Plus: UK cities ranked for mobile performance
In related news, London has been ranked as the city with the worst mobile network performance in the UK, according to a new report.
T by IHS Markit report saw other home nations’ capitals perform much better: Belfast is the best city in the UK for mobile network performance, with Edinburgh second. Sheffield ranks in third place, followed by Glasgow in fourth, and Manchester in fifth.
London will need 5G sooner than other UK cities, suggests the report.
Internet of Business says
The government’s ambitions for 5G can’t be faulted and the UK’s determination to be in the vanguard of deployments with both regional and city-wide rollouts in 2018 is good news for the UK.
However, the single biggest brake on the country’s digital ambitions remains its woefully inadequate baseline broadband service, with the government’s preferred definition of 24Mbps as “superfast” being nothing short of a national embarrassment – especially when many customers receive nothing like the “superfast” speeds they pay for.
With the UK languishing at number 30 in global fixed-line broadband speeds, and outside the top 50 in mobile broadband, it is playing catch-up with nearly all of its nearest competitors and allies, as our recent in-depth report revealed.
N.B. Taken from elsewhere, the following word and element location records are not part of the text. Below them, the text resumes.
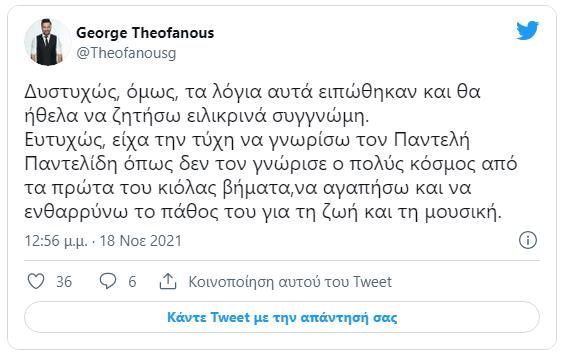Open the @Theofanousg handle link

pyautogui.click(x=126, y=53)
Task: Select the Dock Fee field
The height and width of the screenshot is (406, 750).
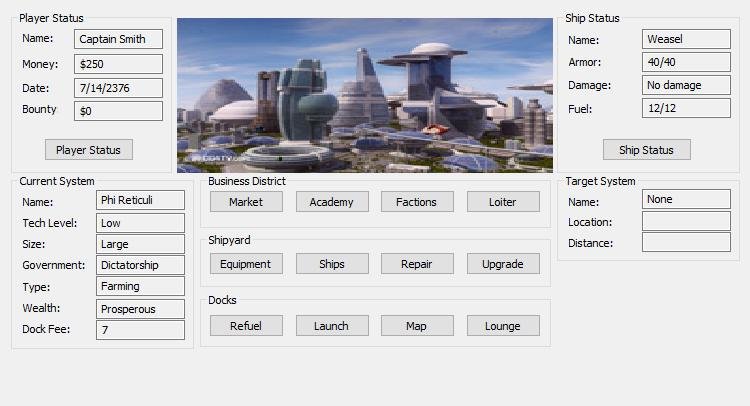Action: (x=140, y=330)
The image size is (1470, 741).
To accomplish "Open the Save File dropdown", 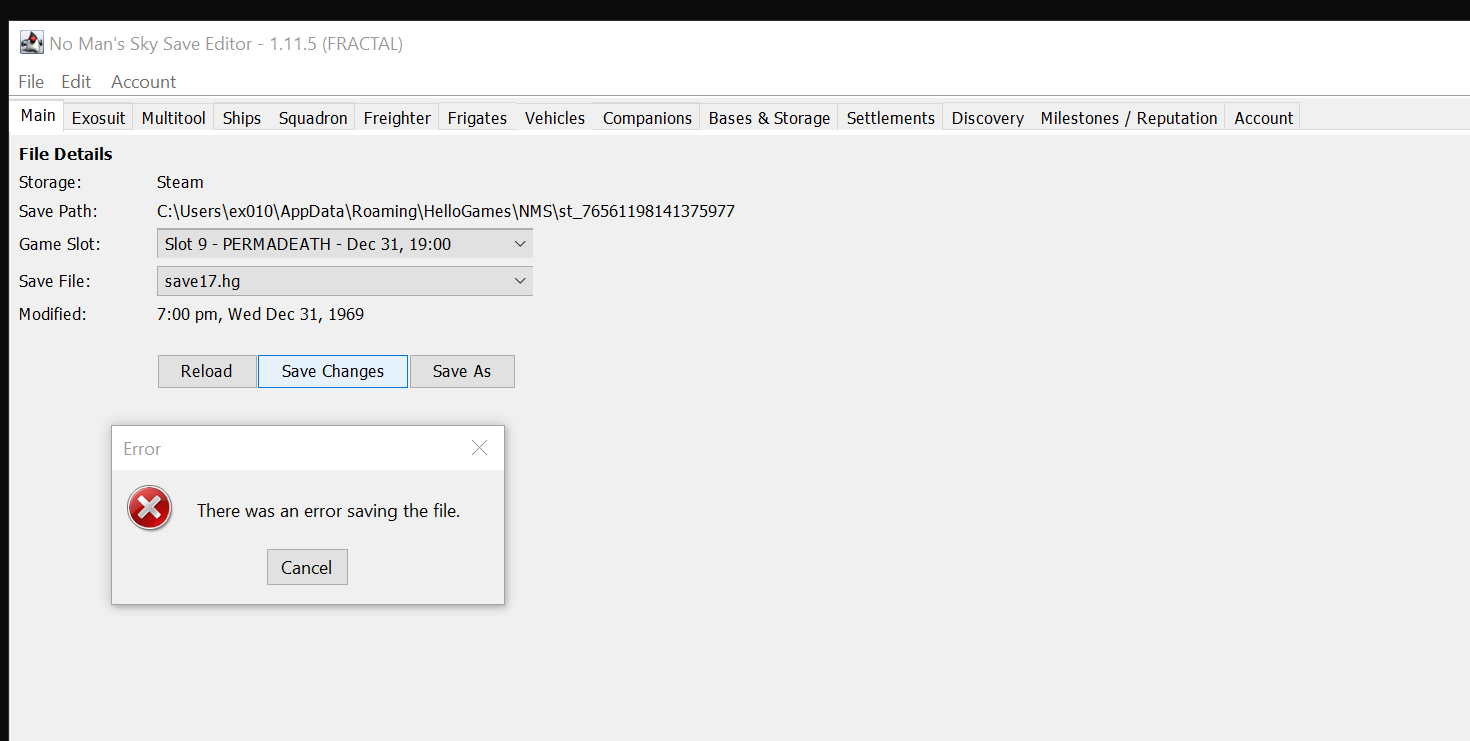I will (x=344, y=281).
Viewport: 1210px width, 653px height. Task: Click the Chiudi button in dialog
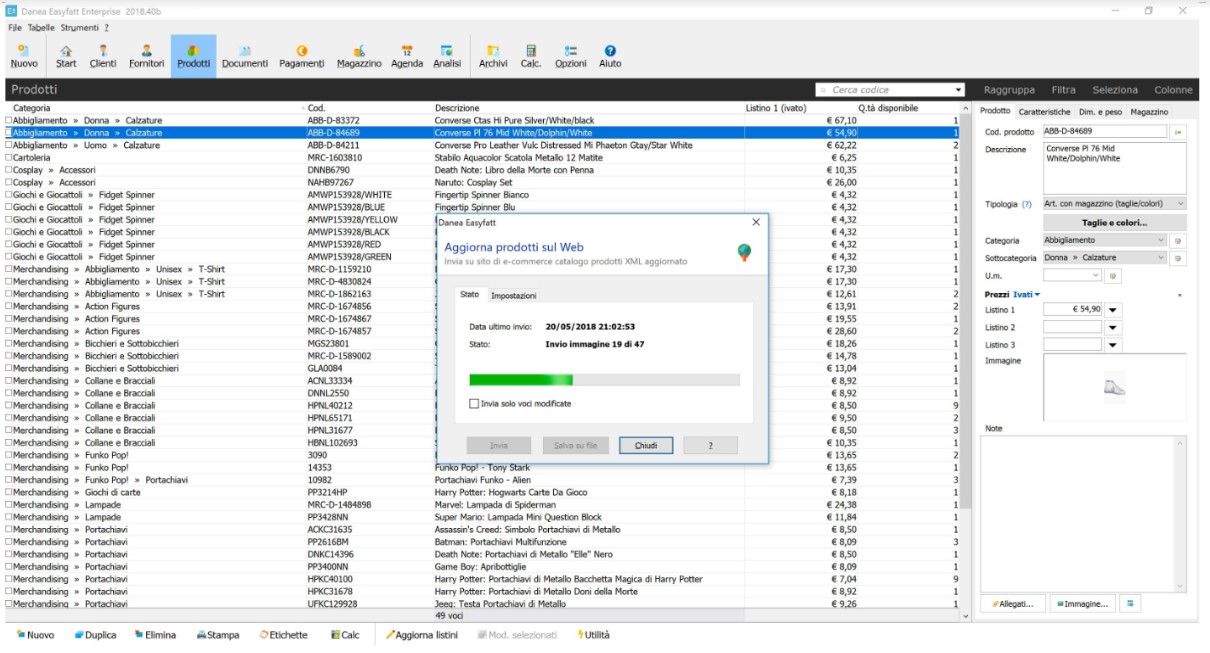tap(646, 446)
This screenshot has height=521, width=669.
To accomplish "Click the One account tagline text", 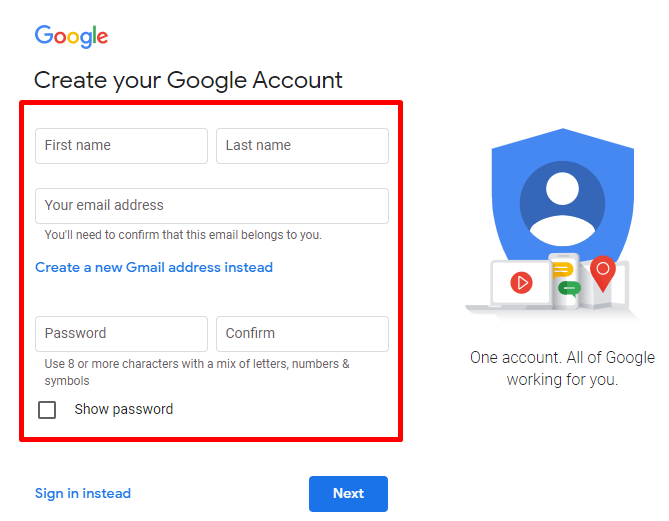I will coord(562,368).
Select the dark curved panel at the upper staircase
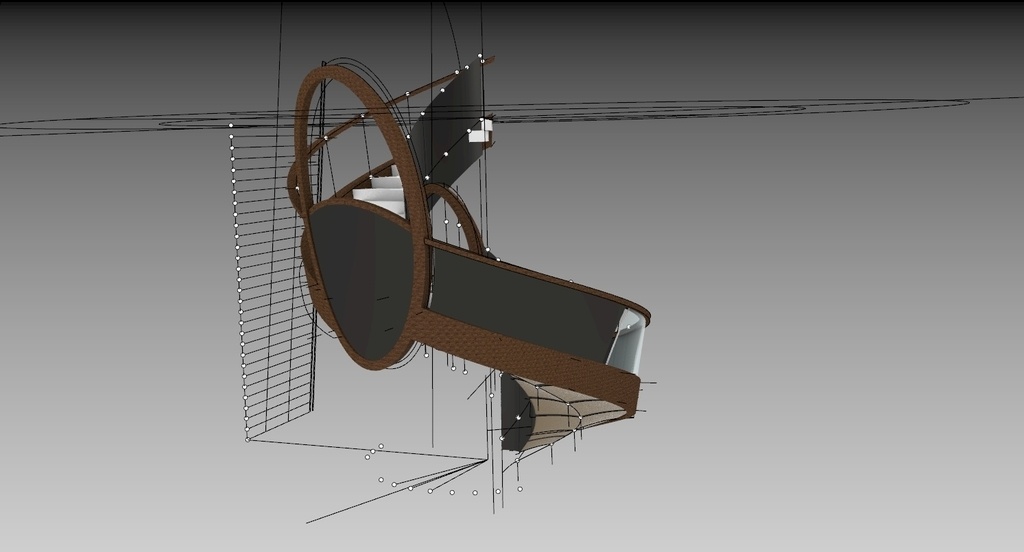The width and height of the screenshot is (1024, 552). coord(450,130)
The global average top speed for downloads is 46.41Mbps, according to Speedtest.net. Meanwhile, Gigabit broadband connectivity can genuinely be described as “superfast” and is 41 times quicker than the UK government’s preferred definition.
The government’s real priority, therefore, should be forcing the acceleration of full-fibre broadband across the UK. Until that is achieved, the UK will – tragically – remain a digital also-ran, despite its excellent 5G progress.
As Jeremy Chelot, CEO of community-focused high-speed broadband operator Community Fibre, told Internet of Business:
“Full fibre will be the foundation stone of 5G. The 5G vision requires thousands of mobile base stations, with each requiring data backhaul from a true full-fibre connection to operate effectively. It will therefore be vital that true full-fibre infrastructure is installed to enable the benefits of this revolution.
“Similarly, devices connected to the Internet of Things will require a responsive data connection that can only be delivered over a true full-fibre network. It is certain that without true full-fibre networks to underpin these technologies, smart cities will simply not be viable.”
At present, the UK only has four percent full-fibre connections, according to the government’s most recent figures released in June – a one percent increase on its previous assessment in March.
Carried forward, a one percent rise per quarter means that, at current rates, 96 quarters need to elapse before the UK reaches 100 percent full-fibre coverage: 24 years, or the year 2042.
The government has stated its determination to reduce that timescale, but only by nine years, meaning that the UK is – at best – 15 years away from achieving anything approaching 100 percent full-fibre connectivity.